Wednesday, September 26

From Cows to Grapes: Oakencroft Farm in Charlottesville, VA



The October/November 2012 issue of Garden & Gun magazine includes a profile of Oakencroft Farm in Charlottesville, Virginia, where Phillip Ponton and Warren McClellan are turning grapes into, well, grape juice. They're using wine varietals to make artisanal juice, breaking new ground in Virginia's relatively short but storied wine culture.

We visited Oakencroft Vineyard and Winery in the summer of 2008, just as Felicia Warburg Rogan, widely considered the First Lady of Virginia Wine, was transitioning out of the business.

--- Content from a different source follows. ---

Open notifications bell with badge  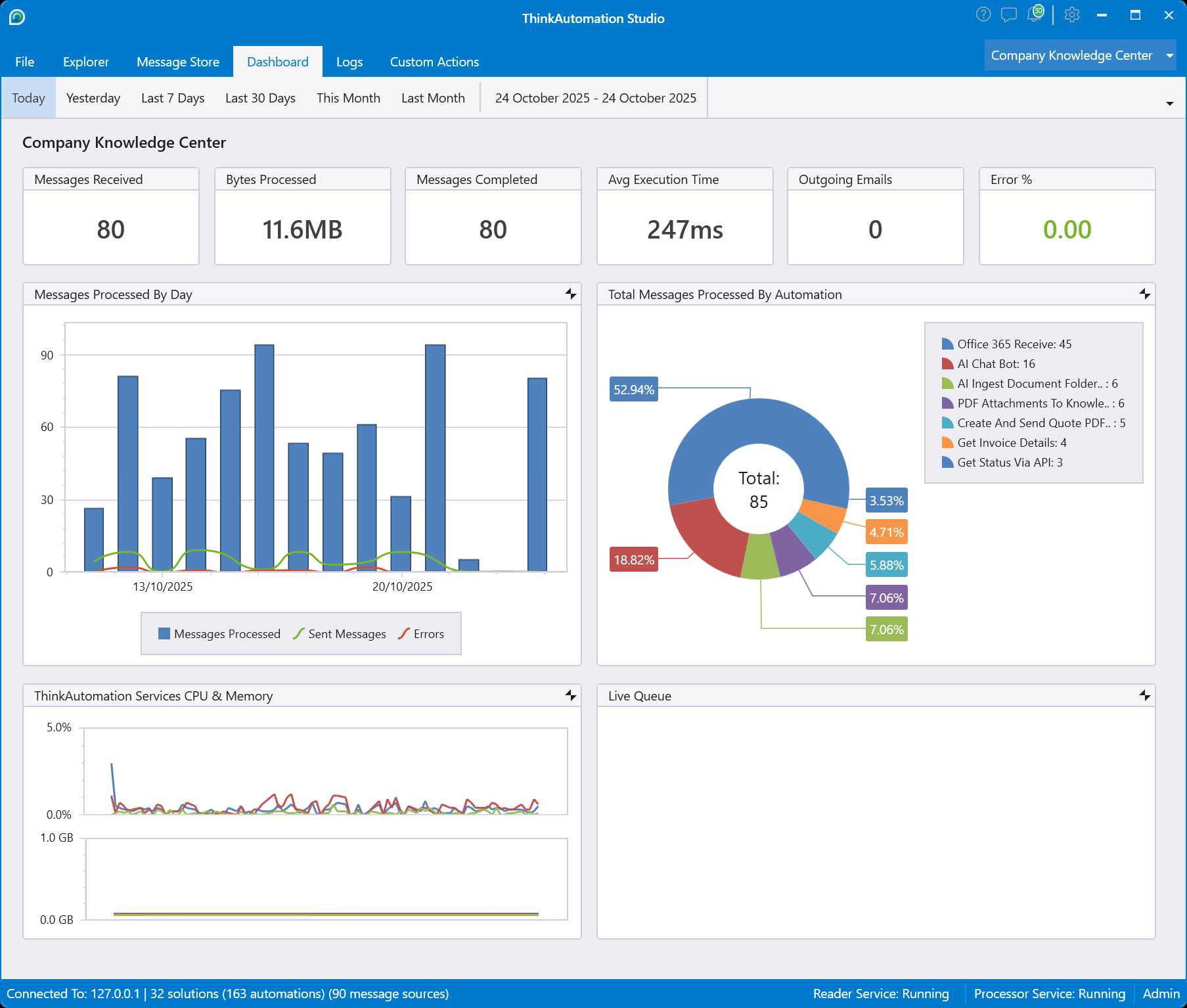coord(1035,14)
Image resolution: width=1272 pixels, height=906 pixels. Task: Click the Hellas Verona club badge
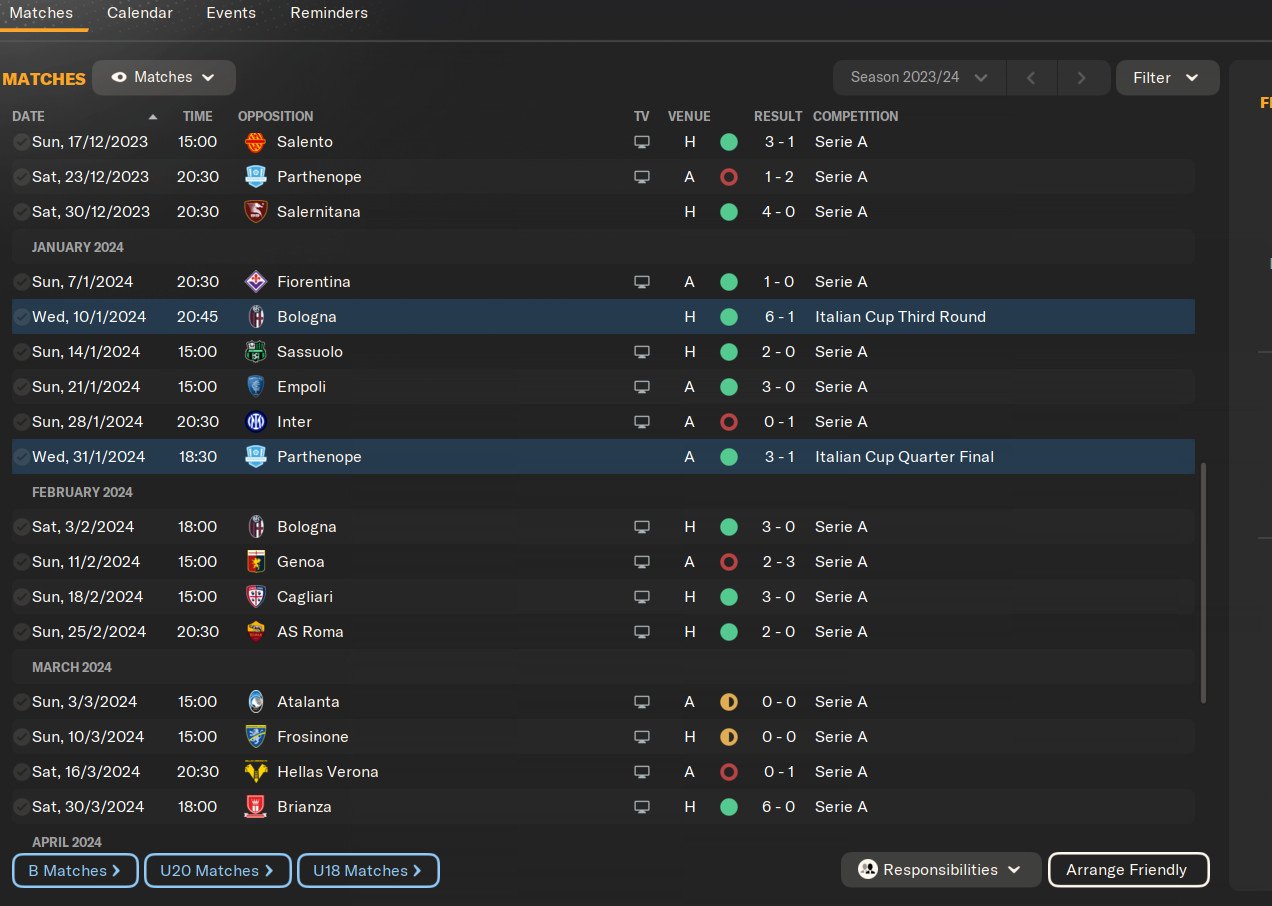click(x=255, y=772)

In 1976, Felicia Warburg Rogan relocated from New York to Virginia to marry John B. Rogan, a real estate developer and cattle rancher in Charlottesville.  She befriended Lucy Morton, a noted viticulturist, and in 1983 her husband’s Oakencroft Farm became Oakencroft Vineyard and Winery. She planted European varietals, invited her gardener, Deborah Welsh, to be the winemaker, and turned a farm building into a tasting room. This new all-female venture was the first of its kind and only the sixth winery to open in Virginia (today, there are 135). In her twenty-five-year career as president of Oakencroft Vineyard and Winery, Rogan found time to look outside of her own estate to work in support of Virginia’s burgeoning wine industry. She led the charge to establish the Monticello appellation for the area, started the Jeffersonian Grape Growers Society, and was chairwoman of the Virginia Wine Growers Advisory Board for a number of years. Upon her retirement, Rogan promised to continue to support the industry she helped to create.

When the estate was sold in 2008, Oakencroft Vineyard and Winery went back to being called Oakencroft Farm. Today, Ponton and McClellan see a new future for grapes grown in the state. From the Garden & Gun article:

"We feel like we're getting better at this," Ponton says. "It reminds me of the early days of the Virginia wine industry. We have to get out there and let people taste our juice so they know how good it is."